WASHINGTON — Sensing a moment of political vulnerability on national security, Republicans pounced Friday on disclosures that President Barack Obama's administration could have known early on that militants, not angry protesters, launched the attack on U.S. diplomats in Libya.
Within 24 hours of the deadly attack, the CIA station chief in Libya reported to Washington that there were eyewitness reports that the attack was carried out by militants, officials told The Associated Press. But for days, the Obama administration blamed it on an out-of-control demonstration over an American-made video ridiculing Islam's Prophet Muhammad.
Paul Ryan, the Republican vice presidential nominee, led Friday's charge.
"Look around the world; turn on your TV," Ryan told radio station WTAQ in the election battleground state of Wisconsin. "And what we see in front of us is the absolute unraveling of the Obama administration's foreign policy."
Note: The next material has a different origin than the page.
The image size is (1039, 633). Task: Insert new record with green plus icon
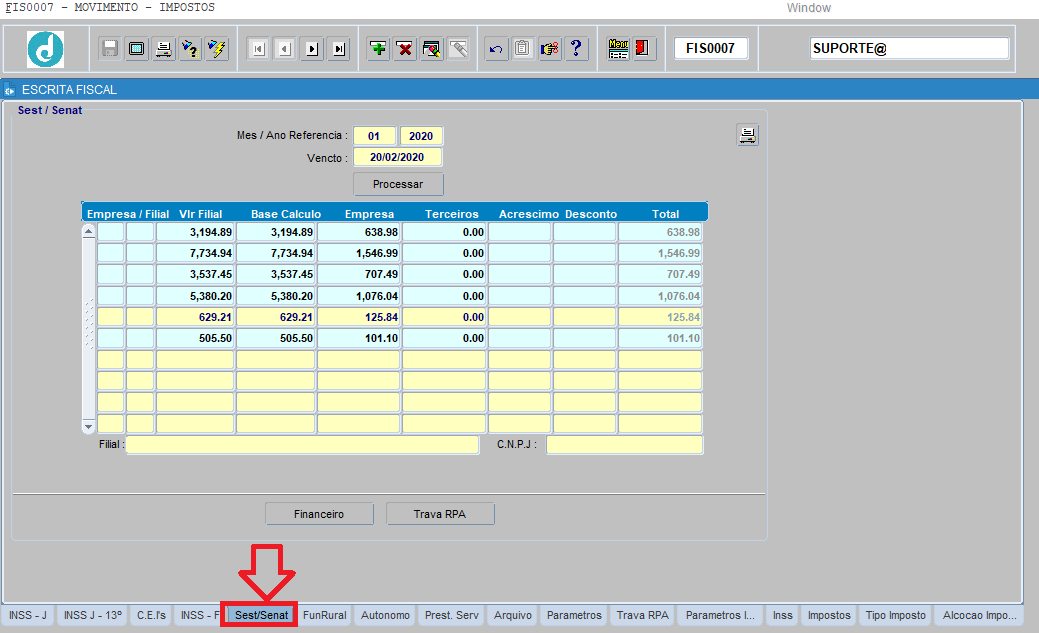point(378,49)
As a security matter, how the Obama administration immediately described the attack has little effect on broader counterterrorism strategies or on the hunt for those responsible for the incident, in which the U.S. ambassador and three other Americans were killed. And Republicans have offered no explanation for why the president would want to conceal the nature of the attack.
But the issue has given Republican presidential nominee Mitt Romney an opportunity to question Obama on foreign policy and national security, two areas that have received little attention in an election dominated by the U.S. economy. Obama's signature national-security accomplishment is the military's killing of terrorist leader Osama bin Laden.
Ryan was teeing up the issue for Monday's presidential debate on foreign policy.
"I'm excited we're going to have a chance to talk about that on Monday," Ryan said.
Obama, speaking Thursday on Comedy Central's "The Daily Show," insisted that information was shared with the American people as it came in. The attack is under investigation, Obama said, and "the picture eventually gets filled in."
"What happens, during the course of a presidency, is that the government is a big operation, and any given time something screws up," Obama said. "And you make sure that you find out what's broken, and you fix it."
The report from the station chief was written late Sept. 12 and reached intelligence agencies in Washington the next day, intelligence officials said. It is not clear how widely the information from the CIA station chief was circulated.
U.S. intelligence officials have said the information was just one of many widely conflicting accounts, which became clearer by the following week.
Rep. Mike Rogers, R-Mich., who chairs the House Intelligence Committee, told CNN that the administration didn't understand the gravity of the situation in Benghazi and as a result bad decisions were made to promote the video as the root of the violence.
"By continuing to promote the video, by escalating the value and credibility of that video to a presidential level, by buying ads in Pakistan that actually fueled protests all across Pakistan — and so, this is what's so disturbing to me: Were those decisions based on intelligence? I think it's hard to say yes. So why did they do it? That's the question we need to get answered."
Democrats have spent the past week explaining the administration's handling of the attack. On Monday, Secretary of State Hillary Rodham Clinton said a period of uncertainty typically follows attacks.
In their debate Tuesday in Kentucky, Obama and Romney argued over when the president first called it a terrorist attack. In his Rose Garden address the morning after the killings, Obama said, "No acts of terror will ever shake the resolve of this great nation, alter that character or eclipse the light of the values that we stand for."
But Republicans said he was speaking generally and didn't specifically call the Benghazi event a terror attack until weeks later.
Until then, key members of the administration were blaming an anti-Muslim movie circulating on the Internet as a precipitating event.
Then Wednesday, Senate Intelligence Committee chairwoman Dianne Feinstein, D-Calif., put the blame on director of national intelligence James Clapper.
"I think what happened was the director of intelligence, who is a very good individual, put out some speaking points on the initial intelligence assessment," Feinstein told San Francisco television station KPIX. "I think that was possibly a mistake."
Congress is asking the administration for documents about the attack, in hopes of building a timeline of what the government knew and when.
"The early sense from the intelligence community differs from what we are hearing now," Rep. Adam Schiff, D-Calif., said. "It ended up being pretty far afield, so we want to figure out why."